Indigenous kinship system

Haudenosaunee kinship (also known as bifurcate merging kinship) is a kinship system named after the Haudenosaunee people, also known as the Iroquois, whose kinship system was the first one described to use this particular type of system. Identified by Lewis Henry Morgan in his 1871 work Systems of Consanguinity and Affinity of the Human Family, the Iroquois system is one of the six major kinship systems (Inuit, Hawaiian, Haudenosaunee, Crow, Omaha, and Sudanese).

==Kinship system==
The system has both classificatory and descriptive terms. In addition to gender and generation, Haudenosaunee kinship also distinguishes 'same-sex' and 'cross-sex' parental siblings: the brothers of Ego's (the subject from whose perspective the kinship is based) father, and the sisters of Ego's mother, are referred to by the same parental kinship terms used for Ego's Father and Mother. The sisters of Ego's father, and the brothers of Ego's mother, on the other hand, are referred to by non-parental kinship terms, commonly translated into English as "Aunt" and "Uncle".
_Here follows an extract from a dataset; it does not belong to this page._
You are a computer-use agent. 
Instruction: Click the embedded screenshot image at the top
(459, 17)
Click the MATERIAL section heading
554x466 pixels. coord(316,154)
The children of one's parents' same-sex siblings, i.e., parallel cousins, are referred to by sibling kinship terms. The children of Aunts or Uncles, i.e. cross cousins, are not considered siblings, and are referred to by kinship terms commonly translated into English as "cousin". In some systems, the kinship terms applied to cross-cousins are the same as those applied to brothers-in-law and sisters-in-law, due to preferential marriage practices (see below).

==Marriage==
Ego (the subject from whose perspective the kinship is based) is encouraged to marry his cross-cousins but discouraged or prohibited from marrying his parallel cousins. In many societies with Haudenosaunee kinship terminologies, the preferred marriage partners include not only first cousins (mother's brother's children and father's sister's children), but more remote relatives who are also classified as cross-cousins by the logic of the kinship system. Preferential cross-cousin marriage can be useful in reaffirming alliances between unilineal lineages or clans.

==Usage==
The term Haudenosaunee comes from the Haudenosaunee Confederacy, originally five and later six Indigenous peoples of the Northeastern Woodlands. Another aspect of their kinship was that the six nations all had matrilineal systems, in which children were born into the mother's clan and gained status through it. Women controlled some property, and hereditary leadership passed through the maternal line. A woman's eldest brother was more important as a mentor to her children than their father, who was always of a different clan.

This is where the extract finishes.